»Ein Film über Freundinnenschaft« – Das Ftzn Kollektiv im Interview zu »Blutsschwestern«

Im semidokumentarischen Kurzfilm »Blutsschwestern« begleiten wir drei Freundinnen bei einem Roadtrip, der mit einem feierlichen Menstruationsritual endet. Die Regisseurinnen, die gleichzeitig auch die Protagonistinnen des Films sind und gemeinsam das Ftzn Kollektiv bilden, möchten ihre »eigenen Geschichten erzählen, laut sein und gehört werden«. Der Kurzfilm ist aktuell kostenfrei in der Cinema Next Series zu streamen.

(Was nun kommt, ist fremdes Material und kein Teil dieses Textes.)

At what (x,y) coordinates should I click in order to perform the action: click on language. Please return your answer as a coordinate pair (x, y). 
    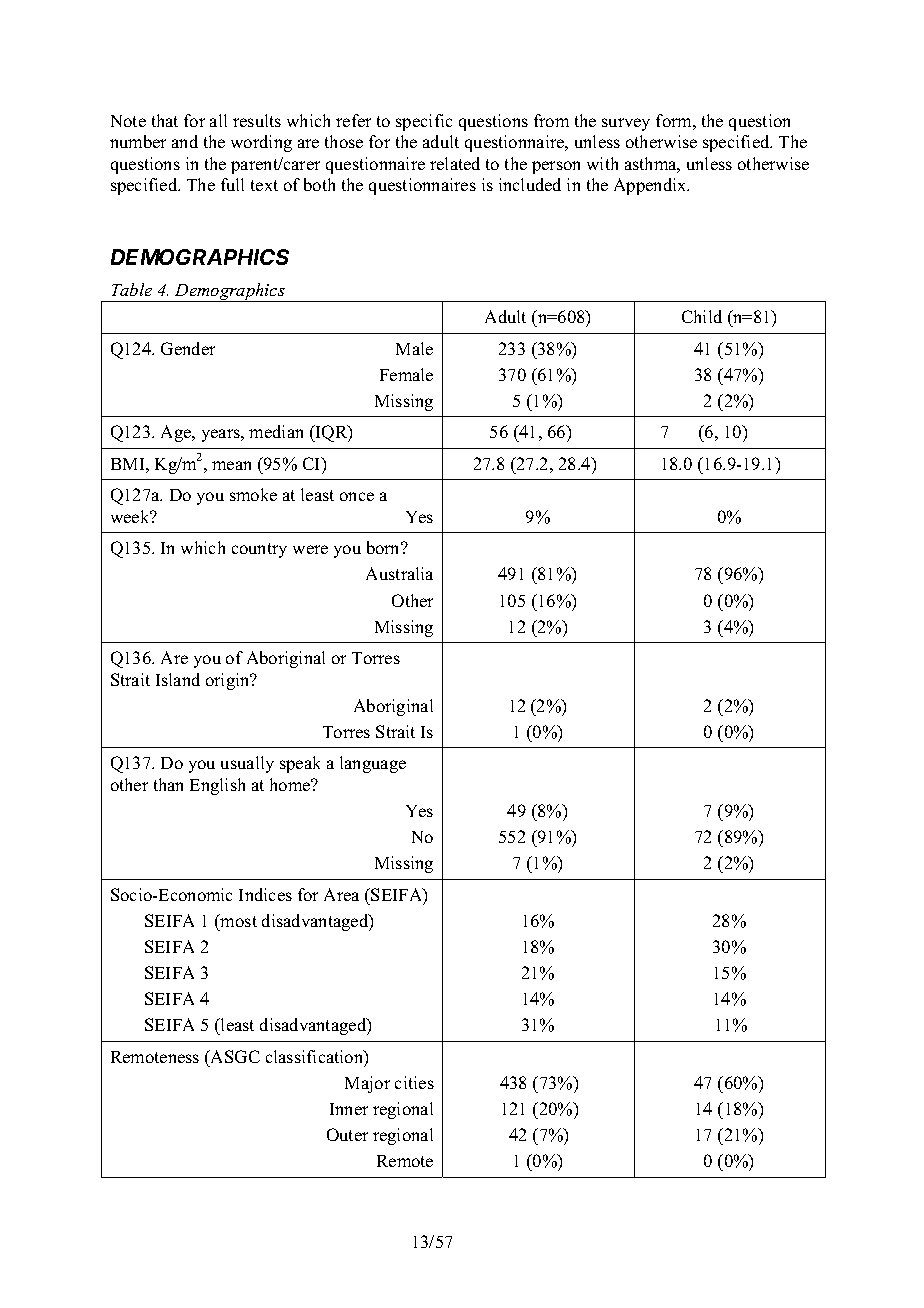
    Looking at the image, I should click on (373, 764).
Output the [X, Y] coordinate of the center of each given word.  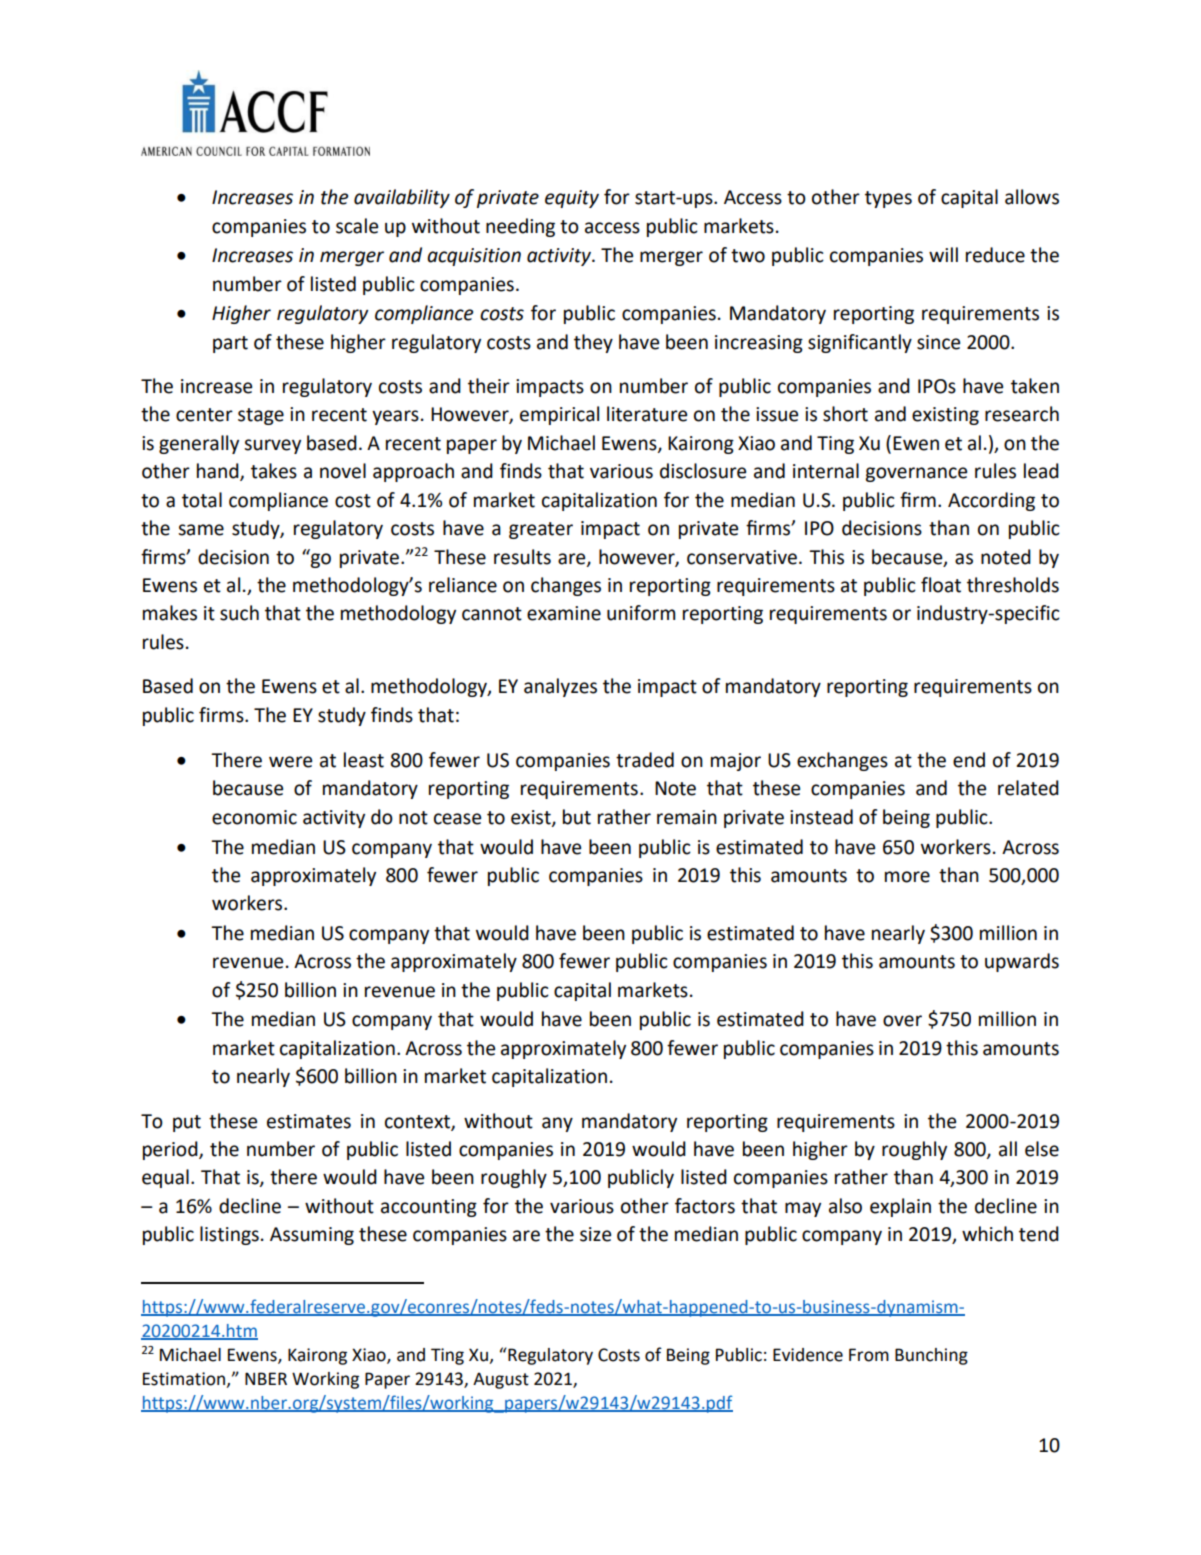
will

Im Interview gibt uns das Ftzn Kollektiv einen Einblick in seine Arbeitsweise.

© Ftzn Kollektiv — Die Protagonistinnen bei der Huldigung der (frei erfundenen) Maria Theresia Albrici in »Blutsschwestern«

»Blutsschwestern« ist die nächste Veröffentlichung in der Cinema Next Series, die regelmäßig auf der Streamingplattform Kino VOD Club kostenlos spannende Filme von heimischen Filmtalenten präsentiert.

In euren eigenen Worten: Worum geht es in »Blutsschwestern«?

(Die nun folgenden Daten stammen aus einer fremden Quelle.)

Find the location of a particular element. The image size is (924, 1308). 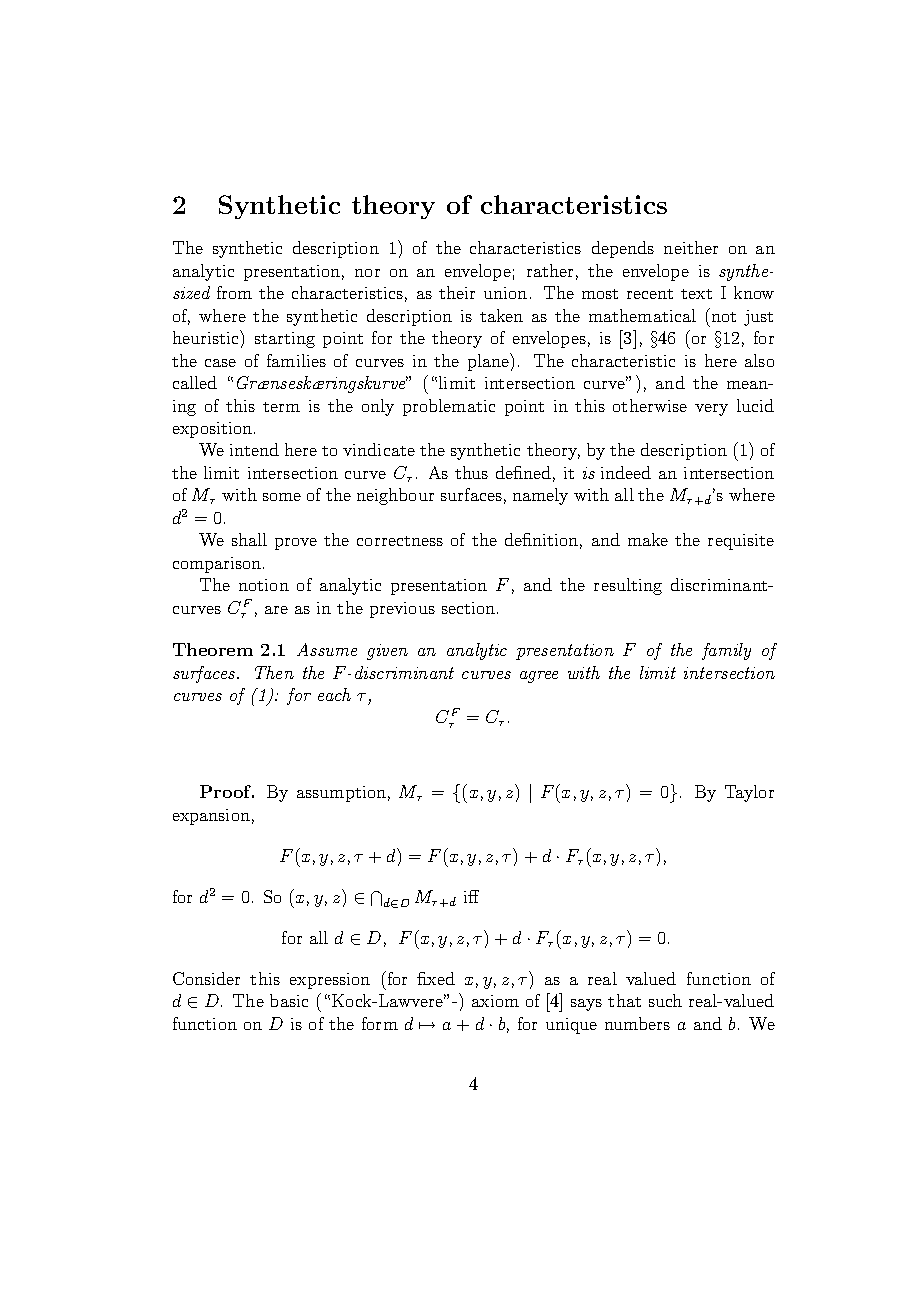

their is located at coordinates (457, 292).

Ftzn Kollektiv: »Blutsschwestern« ist in erster Linie ein Film über Freundinnenschaft. Da wir drei auch im echten Leben Freundinnen sind, haben wir unsere Verbundenheit den Charakteren im Film geliehen. Ein Film zum Hineinkippen, der einen auf unsere Reise durch Italien mitnimmt und ganz nebenbei das Thema Menstruation verhandelt.

Dem Roadtrip im Film liegt ja ein Menstruationsritual in Zusammenhang mit der Heiligen Maria Theresia Albrici zugrunde. Könnt ihr uns dazu mehr erzählen? Gibt es diese wirklich? Wie seid ihr darauf gekommen?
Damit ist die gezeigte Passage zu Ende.